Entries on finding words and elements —
* start *

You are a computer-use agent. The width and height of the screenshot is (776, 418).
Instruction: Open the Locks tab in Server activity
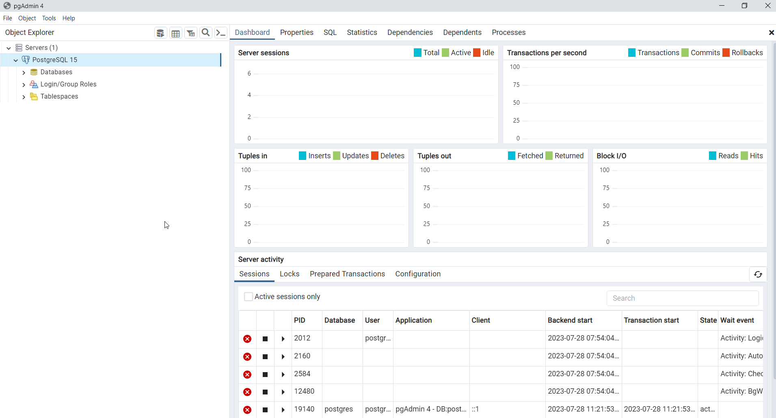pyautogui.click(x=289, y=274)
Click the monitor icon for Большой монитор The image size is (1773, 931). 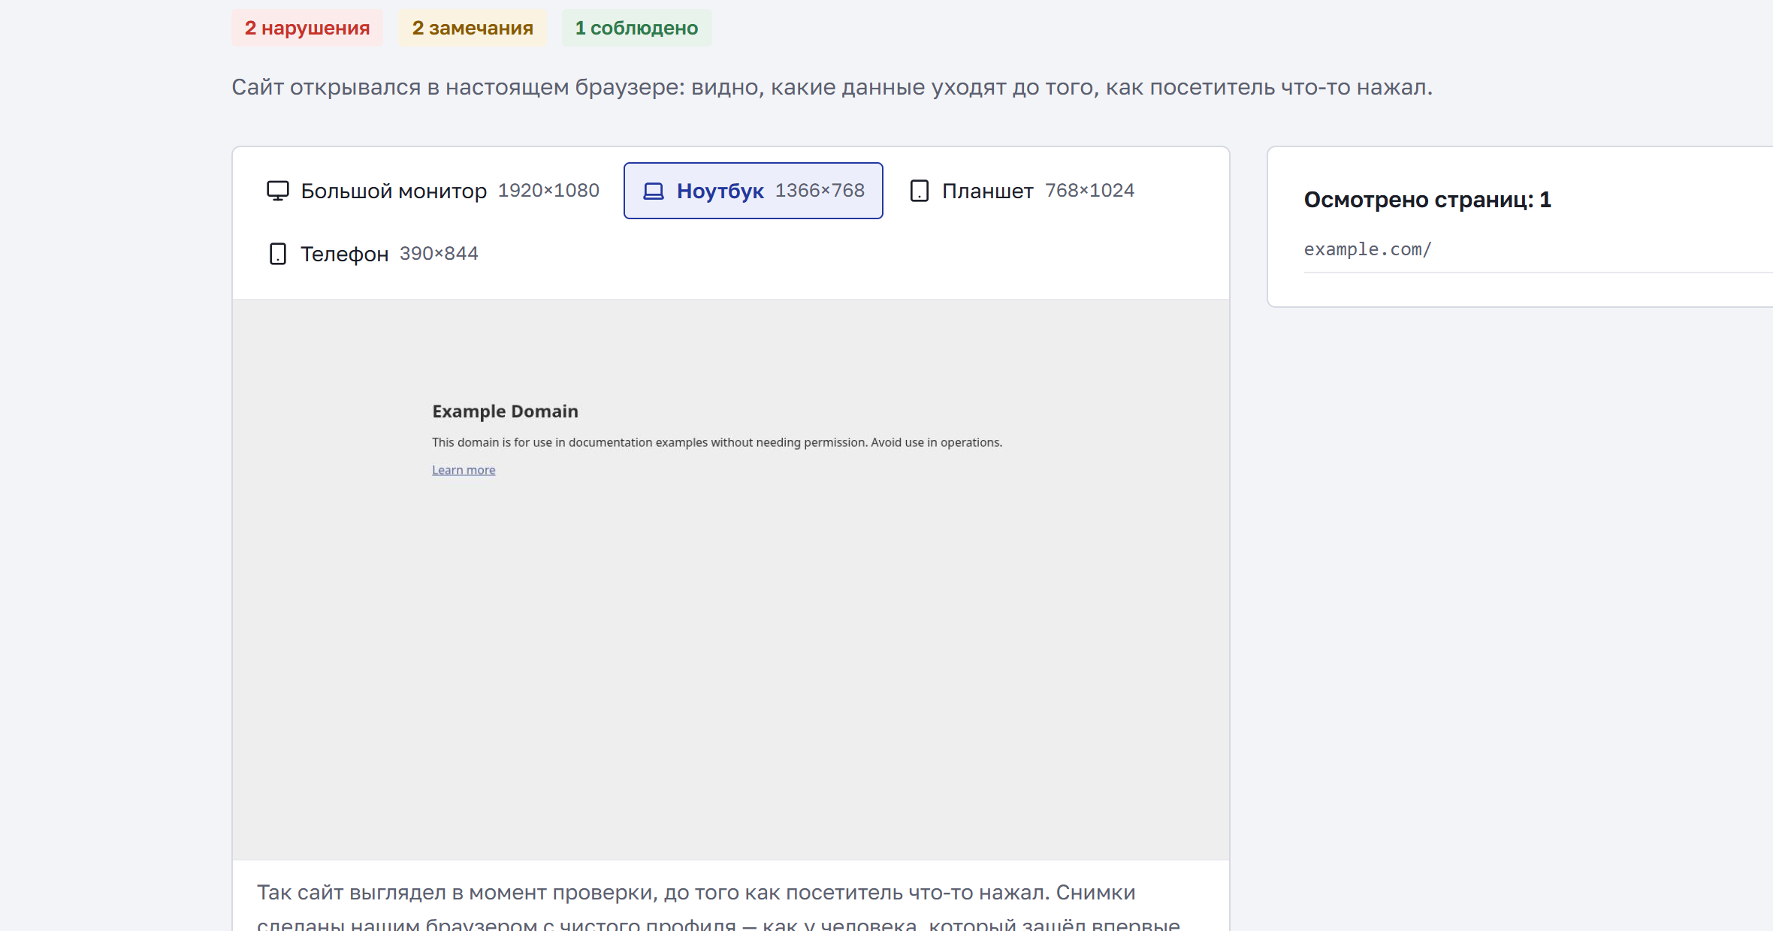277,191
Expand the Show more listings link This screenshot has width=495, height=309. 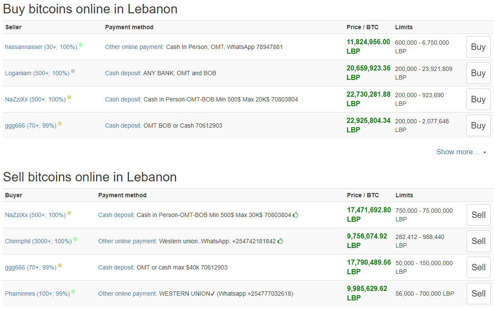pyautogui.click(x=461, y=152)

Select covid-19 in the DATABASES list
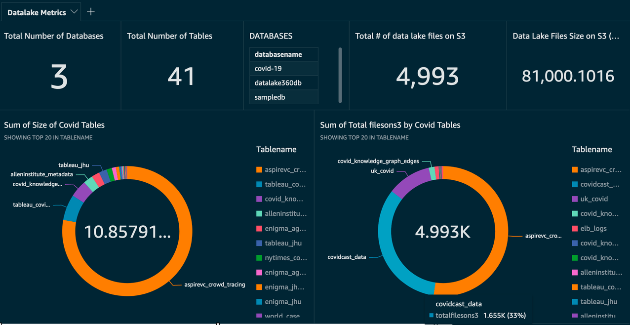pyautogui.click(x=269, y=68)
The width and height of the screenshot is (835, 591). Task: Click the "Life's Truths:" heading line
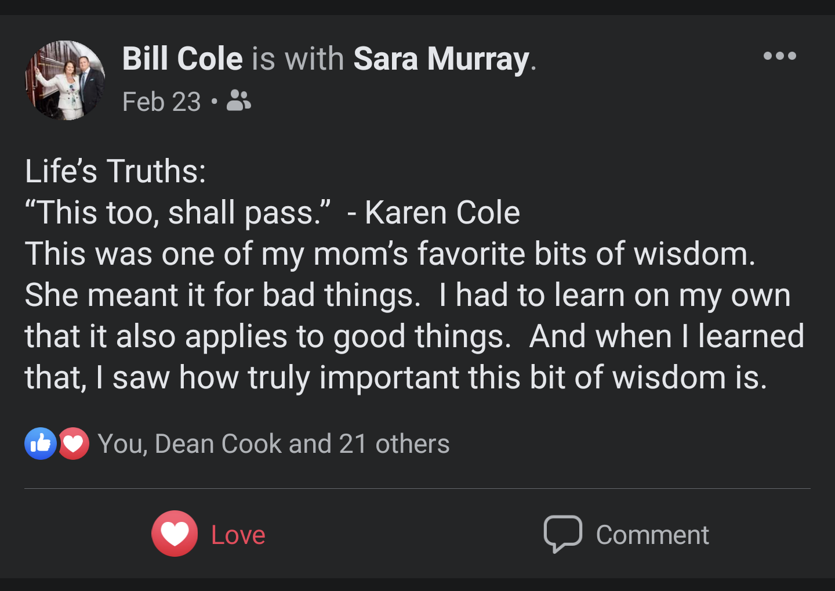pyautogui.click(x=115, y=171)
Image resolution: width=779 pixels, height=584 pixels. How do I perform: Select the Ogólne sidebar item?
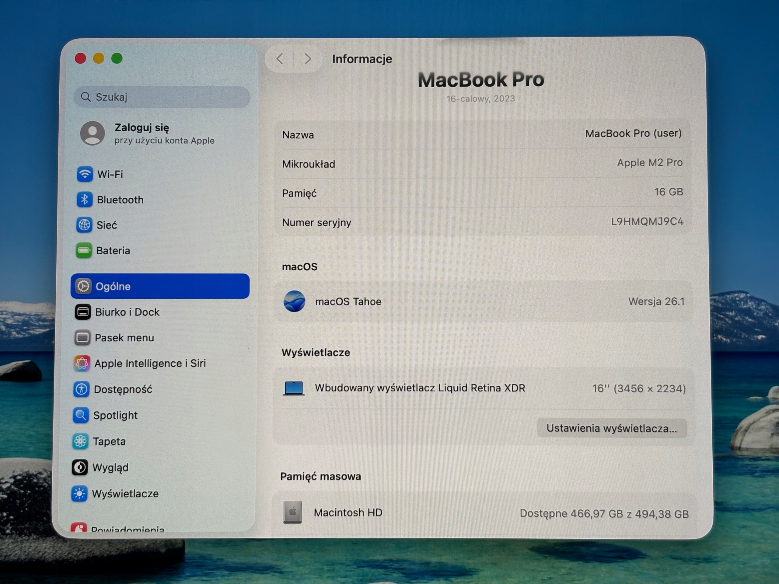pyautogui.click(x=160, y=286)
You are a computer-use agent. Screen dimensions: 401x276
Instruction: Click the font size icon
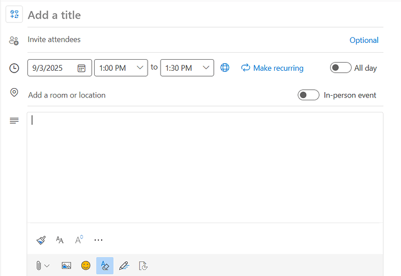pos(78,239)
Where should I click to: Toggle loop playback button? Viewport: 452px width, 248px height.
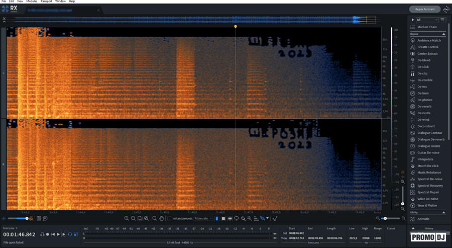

* end *

WHAT TO DO — List every line of the data above that contains the word "Select".

ANSWER FOR THE TASK —
Select covid-19 in the DATABASES list
Image resolution: width=779 pixels, height=584 pixels. How do I perform: Select the Ogólne sidebar item?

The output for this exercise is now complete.